ACTIVITY
Continue the piece on challenging behavior in children with autism, picking up after its final line below.

EXTRACTED TEXT
Challenging behaviour

The challenging behaviour of children and teenagers with autism spectrum disorder (ASD) often causes parents and families the most stress. Sometimes the first step in managing challenging behaviour can be spotting the things that trigger it.

According to koodakpress، All children can behave in ways that parents find difficult or challenging to manage. But children with autism spectrum disorder (ASD) are more likely to do so.


Children and teenagers with ASD might:

  • refuse or ignore requests
  • behave in socially inappropriate ways, like taking their clothes off in public
  • be aggressive or have tantrums
  • engage in self-stimulatory behaviour, like rocking or hand-flicking
  • hurt themselves or other children – for example, by head-banging or biting.

LISTED ENTRIES

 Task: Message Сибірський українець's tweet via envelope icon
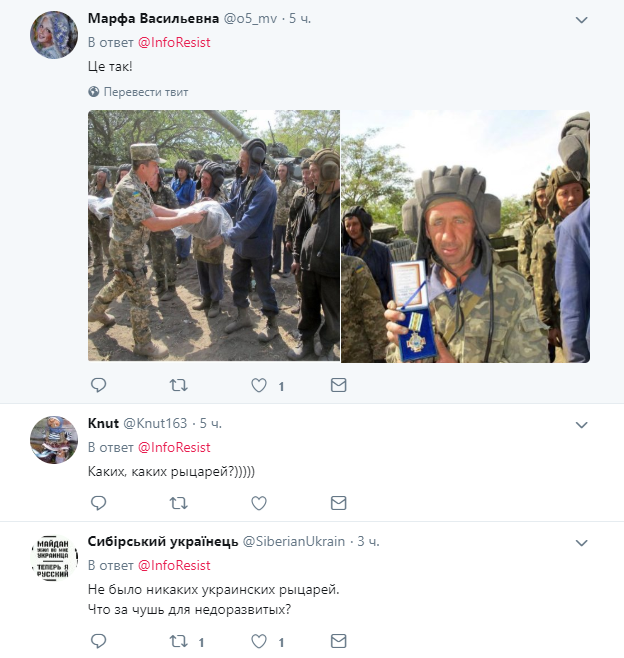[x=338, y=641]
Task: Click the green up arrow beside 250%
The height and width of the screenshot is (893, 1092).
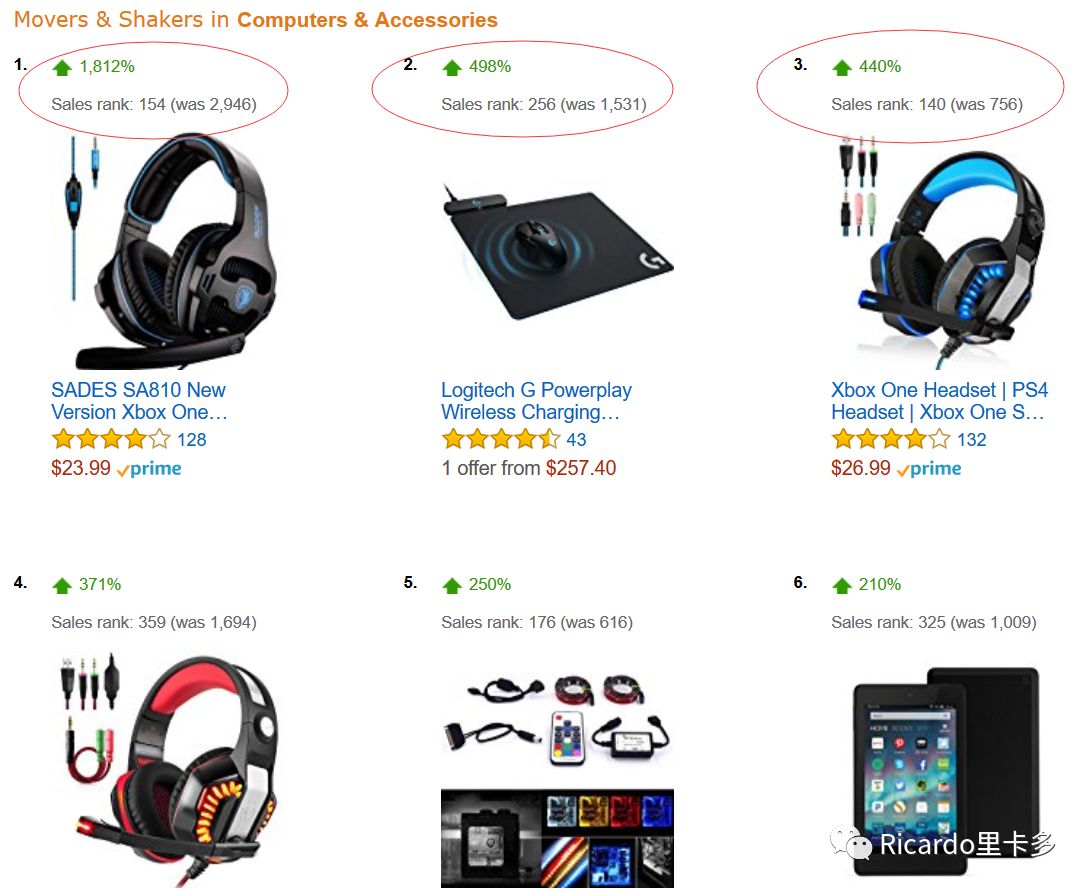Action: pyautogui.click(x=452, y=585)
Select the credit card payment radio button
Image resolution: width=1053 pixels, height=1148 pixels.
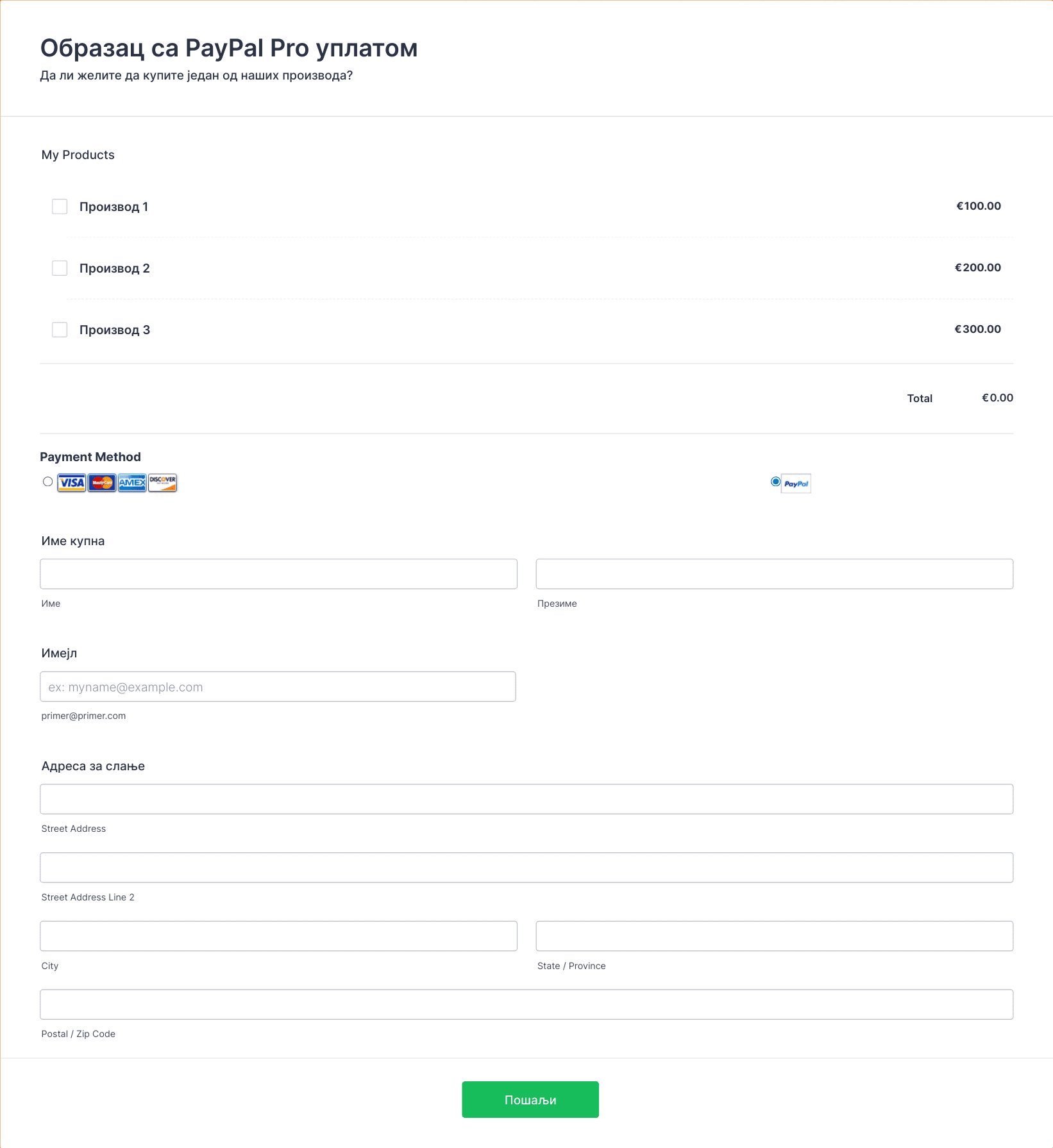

RESPONSE TO THE EXERCISE
Why children with autism spectrum disorder behave in challenging ways

Children and teenagers with autism spectrum disorder (ASD) might behave in challenging ways because they:

  • have trouble understanding what’s happening around them – for example, what other people are saying or communicating non-verbally
  • don’t have effective ways of communicating their own wants and needs, which leads to frustration
  • are very anxious.


Your child’s difficult behaviour might also have specific triggers, like the following.

Routines and rituals
Children with ASD often like predictable environments, and they can get very upset if their familiar routines are broken. For example, your child might be upset if you change the route you usually take home from school.

Your child might not understand it’s time to move on from one activity to another. Or like typically developing children, she just might not want to.

Sensory sensitivities
If your child has sensory sensitivities, he might like feeling or touching particular surfaces or objects. He might get upset if he isn’t allowed to.

Sensory overload
Your child might get upset if too much is happening around her, or if she finds a particular noise overwhelming, or it’s too bright for her.

Unrealistic expectations
Like all children, your child with ASD can get frustrated if he’s expected to do something he doesn’t have the skills for, like getting dressed by himself.

Children with ASD can have sleep problems. If your child isn’t getting enough good-quality sleep, this can cause difficult daytime behaviour.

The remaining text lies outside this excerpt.